====== DATA EXTRACT ======

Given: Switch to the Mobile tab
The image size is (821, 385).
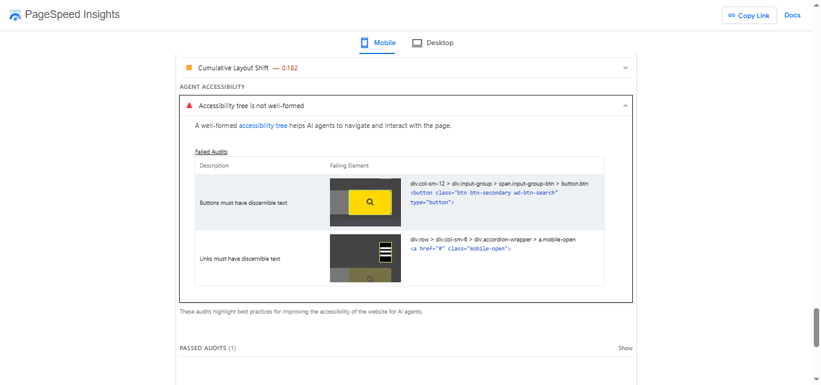Looking at the screenshot, I should point(377,43).
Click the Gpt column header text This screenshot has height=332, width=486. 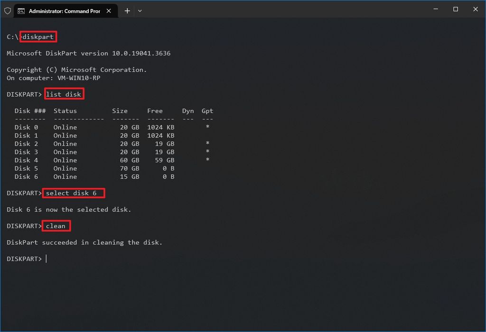pos(207,111)

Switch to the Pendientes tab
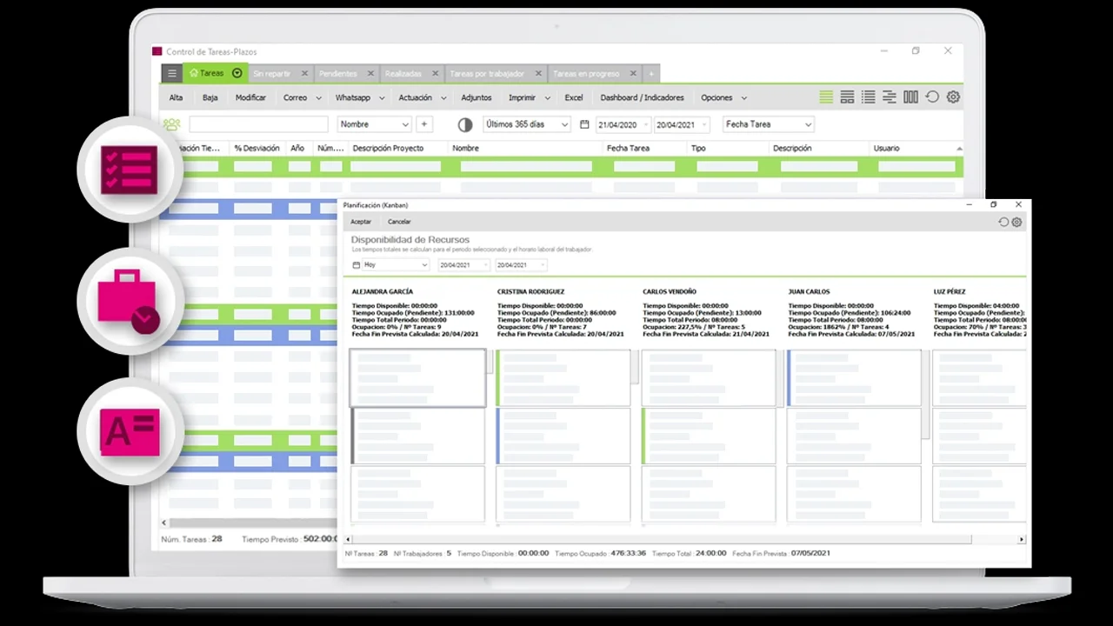pos(338,74)
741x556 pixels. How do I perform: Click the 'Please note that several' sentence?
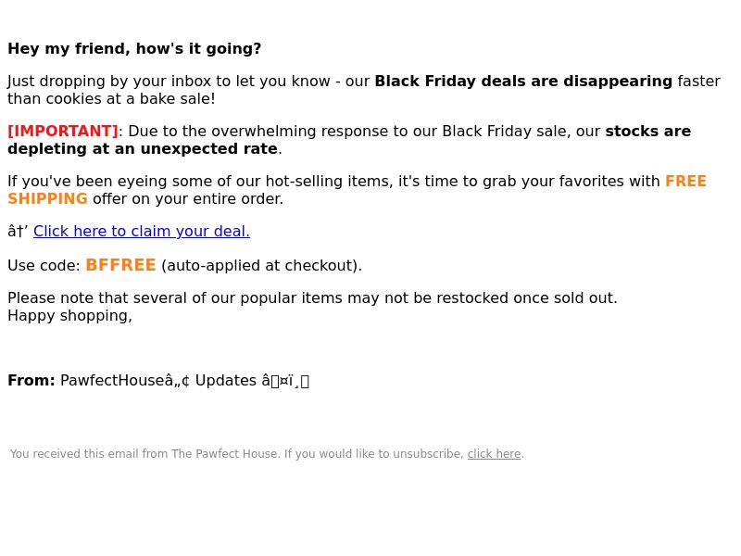pyautogui.click(x=312, y=297)
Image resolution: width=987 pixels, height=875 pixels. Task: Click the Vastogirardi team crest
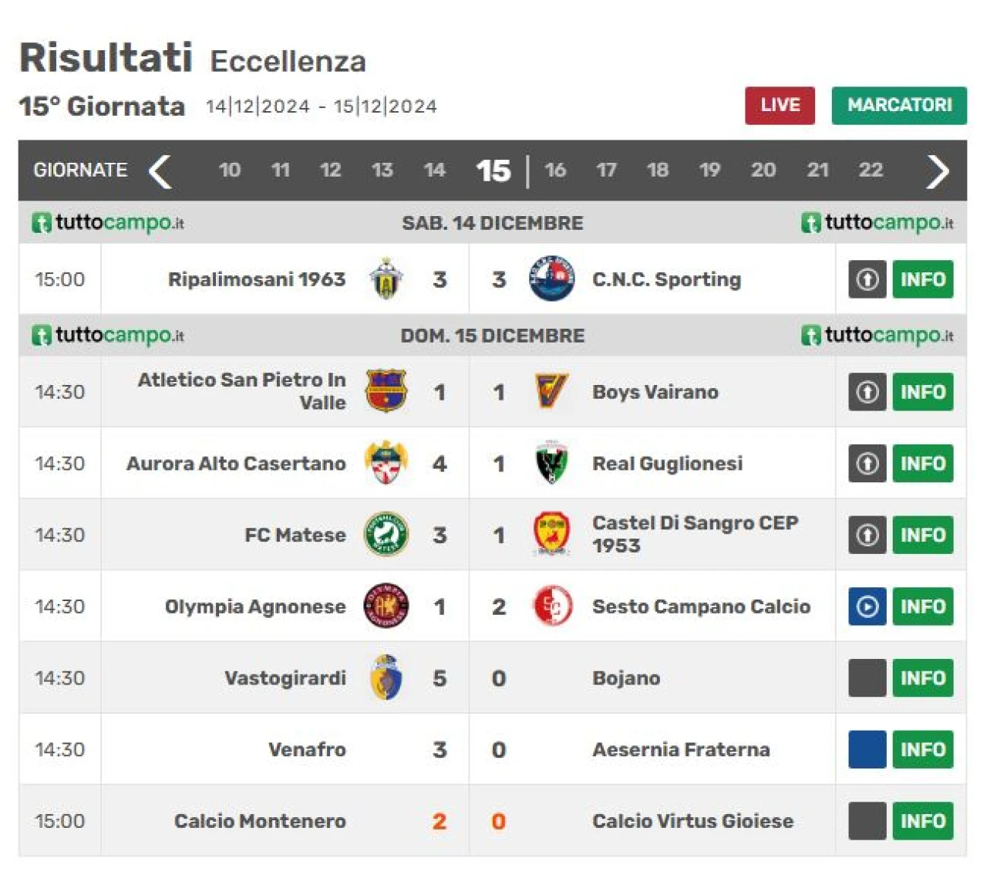[386, 677]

======

REQUIRED WORK – Copy the lines of the records, beginning where the line containing "741x556 pixels. How" appears and continuing through the final line, exactly and with no pictures.

RESPONSE TO THIS TASK –
741x556 pixels. How do I perform: Click the 'Please note that several' sentence?
pyautogui.click(x=312, y=297)
Image resolution: width=987 pixels, height=875 pixels. Task: Click the Vastogirardi team crest
[386, 677]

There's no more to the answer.